Recently, we read the paper titled “Laparoscopic versus open repeat liver resection for recurrent hepatocellular carcinoma in hepatectomy patients: inverse probability of treatment weighting” reported by Eun Sung Jeong et al. published in Updates in Surgery [1]. Laparoscopic repeat liver resection (LRLR) and open repeat liver resection (ORLR) in the treatment of recurrent hepatocellular carcinoma (HCC) were compared, and they found that patients in the LRLR group achieved better short-term outcomes than those in the ORLR group. Although their findings seem convincing and interesting, a few questions may deserve further discussion.

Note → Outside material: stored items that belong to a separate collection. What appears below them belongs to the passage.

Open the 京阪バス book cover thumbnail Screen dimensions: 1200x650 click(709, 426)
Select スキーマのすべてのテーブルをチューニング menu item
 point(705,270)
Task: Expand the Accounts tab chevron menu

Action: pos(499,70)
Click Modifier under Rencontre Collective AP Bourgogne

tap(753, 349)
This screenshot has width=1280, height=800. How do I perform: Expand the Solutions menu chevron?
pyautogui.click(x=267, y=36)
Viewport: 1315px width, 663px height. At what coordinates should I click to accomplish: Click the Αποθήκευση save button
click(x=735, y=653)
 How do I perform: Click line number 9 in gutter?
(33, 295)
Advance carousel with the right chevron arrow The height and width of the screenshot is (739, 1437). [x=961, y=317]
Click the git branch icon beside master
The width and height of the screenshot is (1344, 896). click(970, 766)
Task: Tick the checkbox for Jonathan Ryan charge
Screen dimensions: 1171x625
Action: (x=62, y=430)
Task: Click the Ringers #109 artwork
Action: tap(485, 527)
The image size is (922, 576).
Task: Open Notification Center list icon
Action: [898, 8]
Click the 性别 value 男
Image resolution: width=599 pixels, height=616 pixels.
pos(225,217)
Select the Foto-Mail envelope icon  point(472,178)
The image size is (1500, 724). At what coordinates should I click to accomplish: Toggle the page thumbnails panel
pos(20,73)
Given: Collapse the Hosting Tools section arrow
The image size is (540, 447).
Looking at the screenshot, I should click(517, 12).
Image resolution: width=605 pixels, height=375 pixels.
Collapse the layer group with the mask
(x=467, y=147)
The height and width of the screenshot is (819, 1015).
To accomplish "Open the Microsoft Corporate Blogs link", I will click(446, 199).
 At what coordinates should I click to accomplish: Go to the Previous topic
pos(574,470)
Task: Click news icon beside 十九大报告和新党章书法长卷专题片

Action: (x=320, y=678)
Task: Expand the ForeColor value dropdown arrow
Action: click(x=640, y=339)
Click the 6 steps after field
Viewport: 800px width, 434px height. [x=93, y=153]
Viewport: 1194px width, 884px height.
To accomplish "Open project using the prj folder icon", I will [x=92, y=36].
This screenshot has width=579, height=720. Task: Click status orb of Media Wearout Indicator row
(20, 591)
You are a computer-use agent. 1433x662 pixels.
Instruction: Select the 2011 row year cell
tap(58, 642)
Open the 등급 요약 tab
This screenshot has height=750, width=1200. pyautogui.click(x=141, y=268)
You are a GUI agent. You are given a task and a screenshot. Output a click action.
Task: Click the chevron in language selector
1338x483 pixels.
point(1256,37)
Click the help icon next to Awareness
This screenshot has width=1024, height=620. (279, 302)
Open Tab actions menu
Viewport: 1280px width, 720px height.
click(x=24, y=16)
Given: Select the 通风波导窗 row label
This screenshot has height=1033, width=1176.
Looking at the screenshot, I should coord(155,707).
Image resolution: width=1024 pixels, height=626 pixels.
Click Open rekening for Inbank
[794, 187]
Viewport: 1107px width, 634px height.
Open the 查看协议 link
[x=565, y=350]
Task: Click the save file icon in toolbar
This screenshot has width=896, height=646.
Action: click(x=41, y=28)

Certainly, LRLR could shorten the postoperative hospital stay, and this study proposed that patients who underwent LRLR could obtain better short-term oncologic outcomes [1]. This was an interesting phenomenon in the clinic, because in our subconscious, the short-term outcomes were comparable in these two treatments. However, the sample was relatively small in this study. In our opinion, the primary tumor pathological features in the first operation also make sense, which may affect the short-term outcomes in the situation of tumor recurrence. In our center, we evaluated recurrent tumors combined with the primary tumor features at the first operation, such as the size of the tumor, the number of tumors, and the MVI status of the pathology. What we mentioned above was the independent risk factors for HCC. [2,3,4,5,6] Thus, we should take the first operation situation into consideration before making a decision on recurrent HCC. In this study, the number of patients who received laparoscopic liver resection (LLR) in the LRLR group was higher than that in the ORLR group at the first operation (64.0% VS 32.0%, p = 0.024). The tumor situation at first operation may be significantly different for these patients, because the tumor size or location would affect the method of hepatectomy [6, 7].

Generally, another important risk factor for recurrent HCC is the time of tumor recurrence. In previous studies, the long-term outcomes of tumor recurrence within 1 year after hepatectomy were worse than those of tumor recurrence beyond 1 year after liver resection [8]. Therefore, it was necessary to compare the time of tumor recurrence when we analyzed the different treatments for recurrent HCC. On the other hand, in this study, the location of the tumor recurrence was different, which might present a different message for the tumor. The prevalent hypothesis was multicentric occurrence (MO) and intrahepatic metastasis (IM). [8] MO indicates de-novo carcinogenesis and IM indicates primary cancer relapse. The different tumor recurrence types would result in different outcomes. IM indicated a tumor with more aggression, resulting in a high risk of recurrence, although the patient had undergone resection again. Thus, the authors should add the comparison of the pathological diagnose in first operation and second operation for these patients, respectively, to identify the tumor origins, if possible, we could perform the genetic test to clarify the tumor origins. In summary, although LRLR could obtain a better short-term outcome in this study, we could not ignore other risk factors, especially the tumor status at the first operation and the pathological diagnosis in these patients. Therefore, we should take the first operation situation into consideration when we make a decision on recurrent HCC.